The History of Wrought Iron

Studying the history of wrought iron is in short looking at the account of the innovations of man. Throughout history, wrought iron has been used to make warships, ancient structures, and railways. The term “wrought” is the ancient past tense of the word “work” but it has since been replaced by the modern “worked. As such, the term wrought iron means “worked iron.”

Before the start of the popular use of steel, wrought iron was used for nearly all metallic purposes. Unlike cast iron, wrought iron is malleable and was therefore universally favored by artisans and craftsmen. For both its toughness and malleability, wrought iron was preferred by many ancient blacksmiths. To many people, the ability of the blacksmith to fashion out something beautiful out shapeless pieces of iron was really magical.

Wrought iron comes in two different types: puddle and charcoal iron. Charcoal iron was widely used from the Iron Age up to about the end of the eighteenth century and it was produced through charcoal. Puddled iron, in the other hand, became popular around the onset of industrialization and it is made from cast iron that is subjected to an indirectly coal-fueled furnace.

Various methods have been used to produce wrought iron with the use of bloomeries being the very first one. The introduction of blast furnace and water power boosted the use of wrought iron leading to groundbreaking production techniques that made it possible to produce wrought iron without charcoal. Before the Middle Ages, wrought iron was primarily used to make weapons and tools. It only got its decorative and architectural use in construction and ornament-making after the 16th century.

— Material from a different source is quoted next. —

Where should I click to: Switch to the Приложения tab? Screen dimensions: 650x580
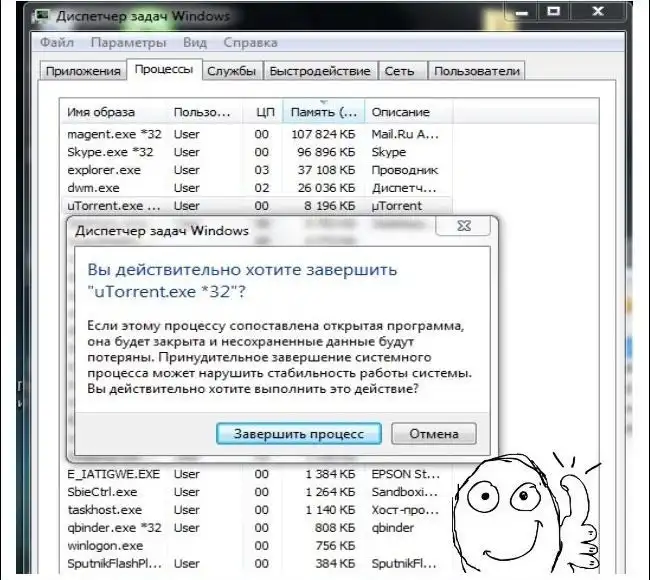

The demand for wrought iron hit its climax in 1860’s when the construction of railways hit its all-time high in the United States. The popularity of wrought iron began to diminish with the availability of mild steel. Mild steel has less carbon and has many characteristics of wrought iron and it thus easily started to replace it. However, mild steel has not completely replaced wrought iron and nearly every other homestead has utensils and other household paraphernalia made of wrought iron.

One of the reasons why wrought iron remains a darling of many is that is durable and its items last a life time. The manufacturers of such items also love it because they find it easy to work with. As such, wrought iron is still a darling of both manufacturers and consumers and it most likely will as popular for thousands of years to come.